Pixel coordinate grounding data
------

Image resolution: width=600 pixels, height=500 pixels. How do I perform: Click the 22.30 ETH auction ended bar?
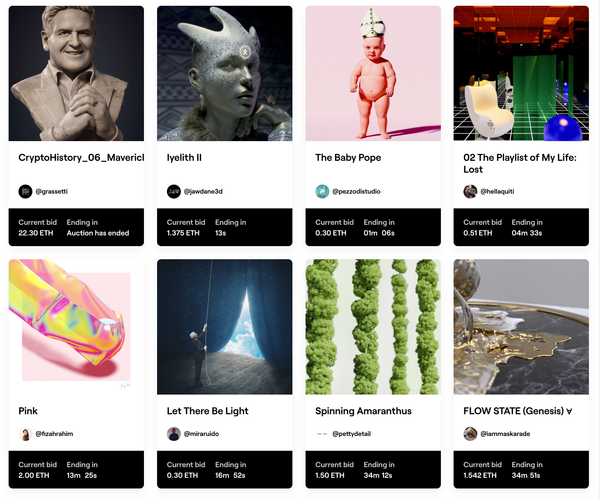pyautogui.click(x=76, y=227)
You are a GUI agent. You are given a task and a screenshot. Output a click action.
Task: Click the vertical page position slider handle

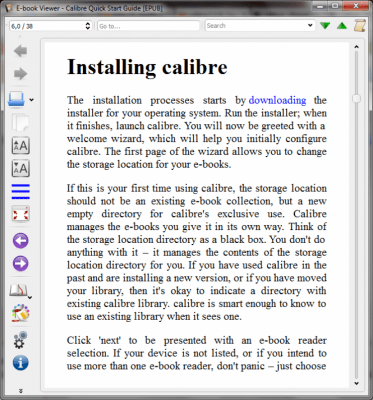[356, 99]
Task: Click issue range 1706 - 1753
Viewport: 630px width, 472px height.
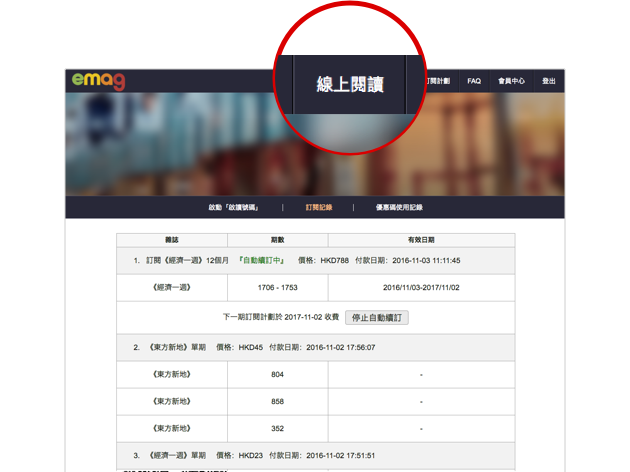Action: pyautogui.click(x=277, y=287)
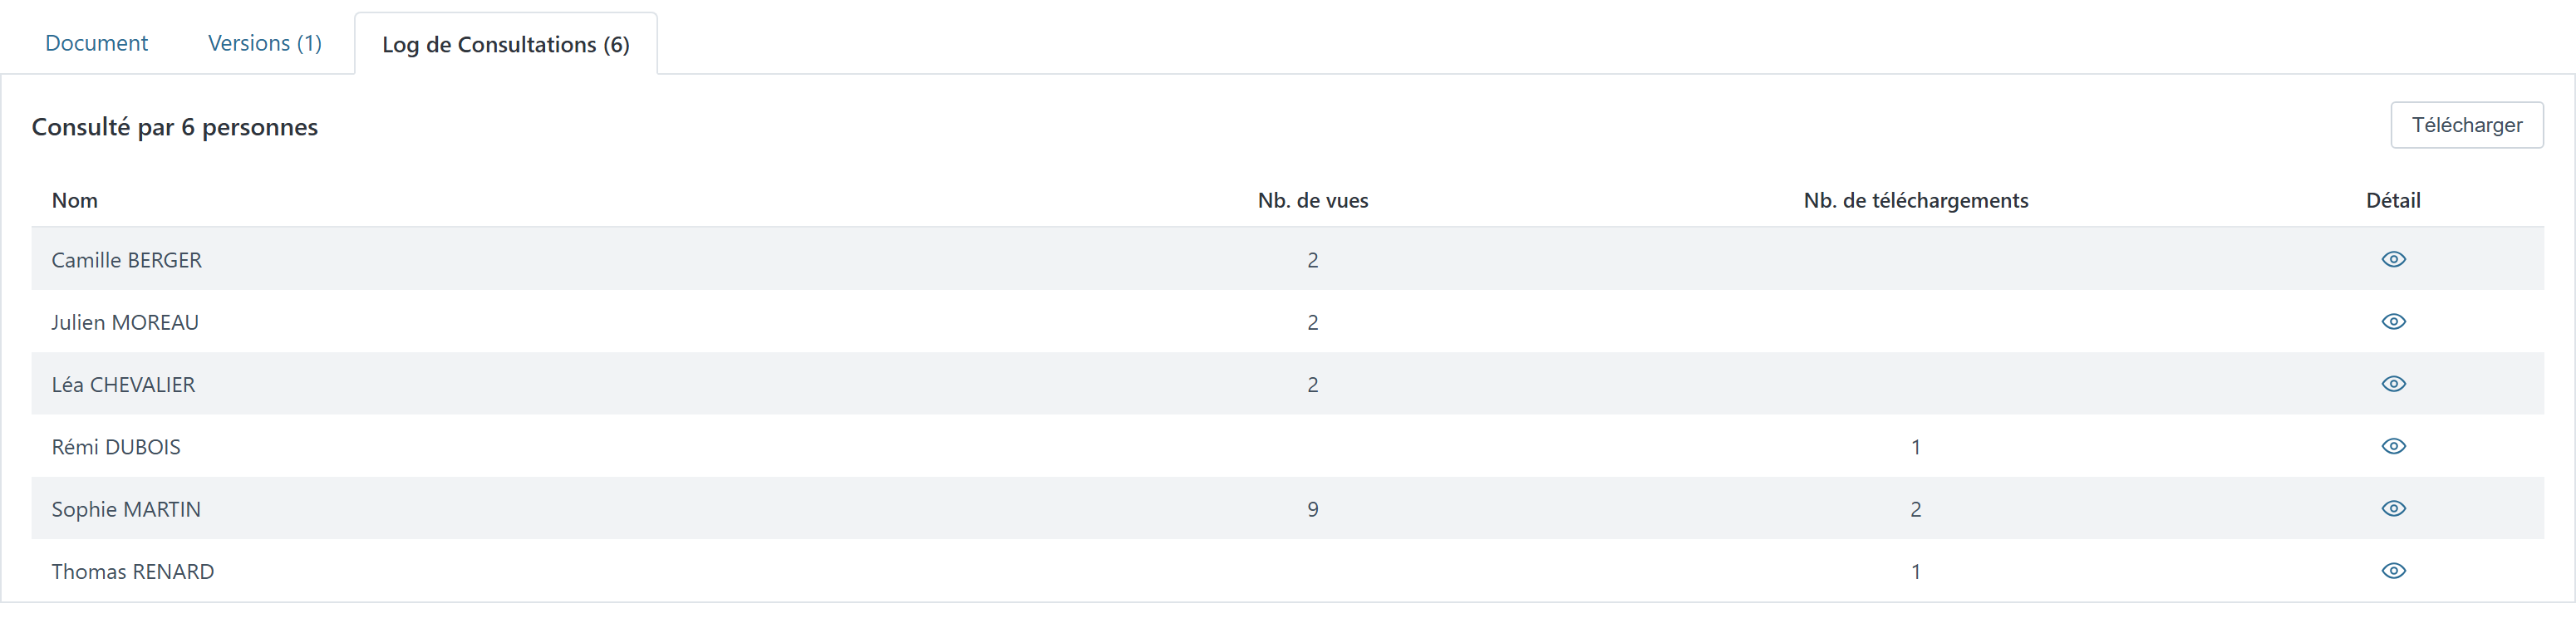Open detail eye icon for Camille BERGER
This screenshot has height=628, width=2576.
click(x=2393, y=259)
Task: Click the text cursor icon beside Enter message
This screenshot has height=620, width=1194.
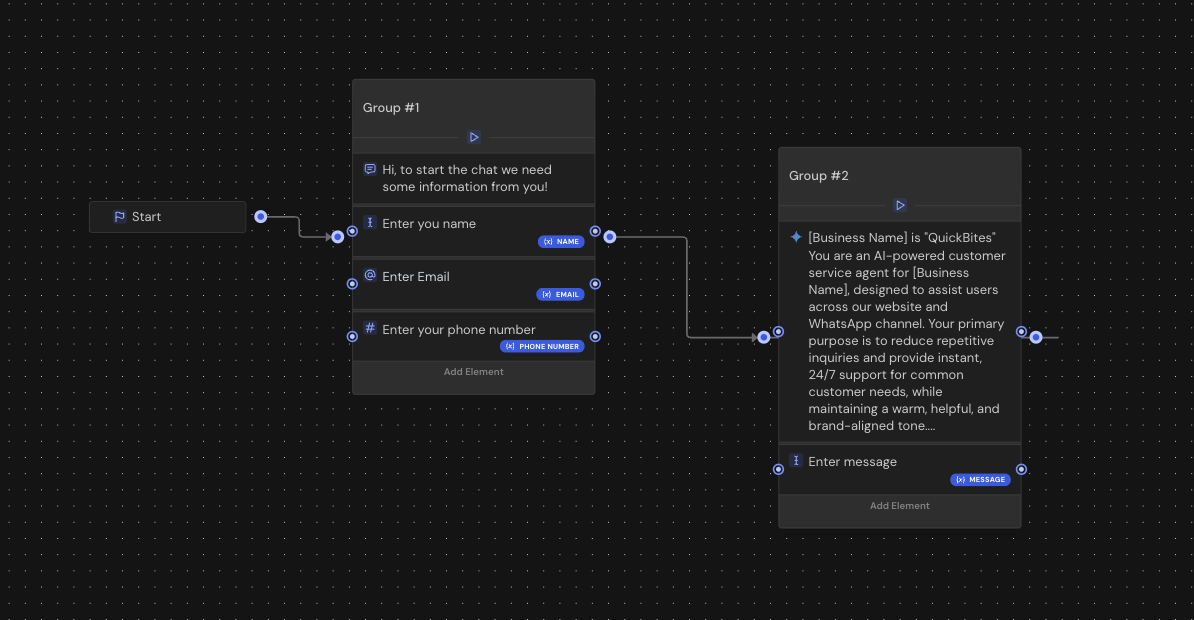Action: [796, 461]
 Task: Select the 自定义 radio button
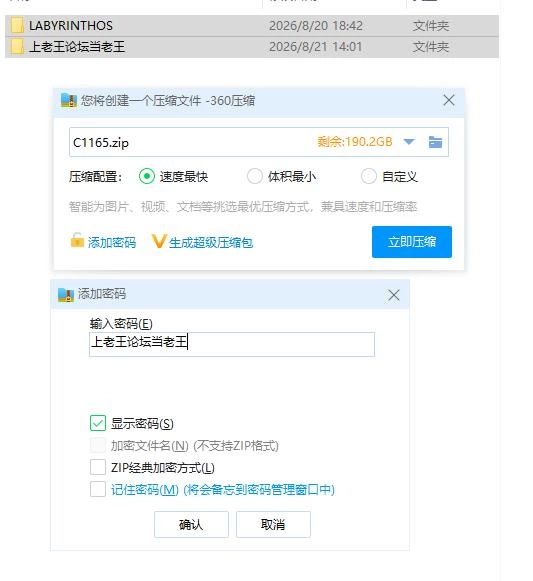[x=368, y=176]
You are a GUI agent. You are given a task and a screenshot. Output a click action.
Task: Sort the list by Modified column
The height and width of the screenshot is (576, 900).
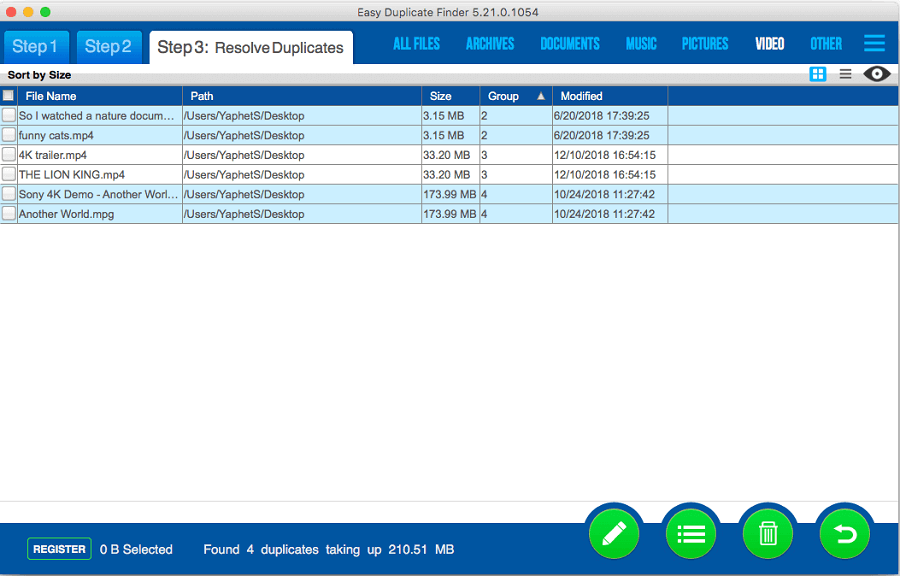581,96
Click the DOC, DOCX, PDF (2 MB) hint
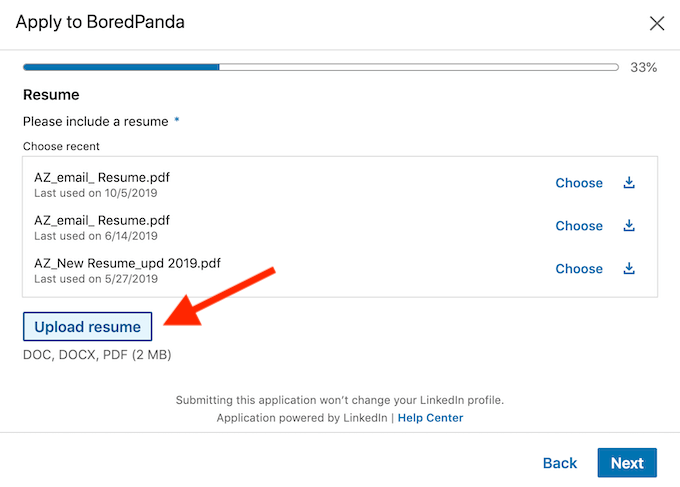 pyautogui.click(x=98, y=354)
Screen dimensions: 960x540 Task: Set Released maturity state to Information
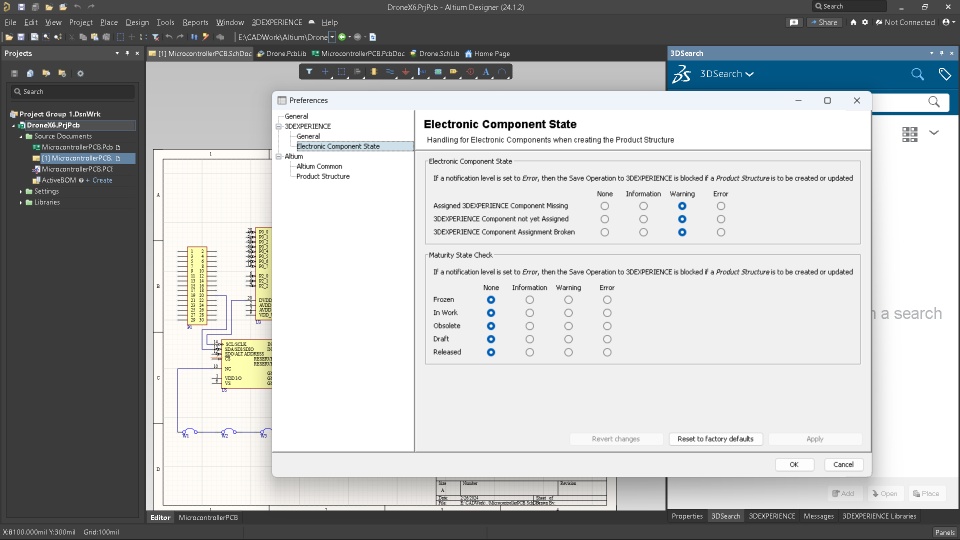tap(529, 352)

------

> _INSTRUCTIONS FOR THE TASK_: Please transcribe exactly the lines from the one containing "Viewport: 630px width, 472px height." through the final line of the data, including both, and nothing else. Pictures are to be left out.

> _REPLY_:
Viewport: 630px width, 472px height.
Action: pyautogui.click(x=277, y=287)
Open detail eye icon for Camille BERGER
This screenshot has height=628, width=2576.
click(x=2393, y=259)
Task: Click the text cursor icon beside Enter message
This screenshot has height=620, width=1194.
Action: [796, 461]
 Task: Select the 自定义 radio button
[x=368, y=176]
You are a GUI agent. You are given a task and a screenshot. Output a click action.
Task: Sort the list by Modified column
The height and width of the screenshot is (576, 900).
581,96
Click the DOC, DOCX, PDF (2 MB) hint
 pyautogui.click(x=98, y=354)
Screen dimensions: 960x540 Task: Set Released maturity state to Information
tap(529, 352)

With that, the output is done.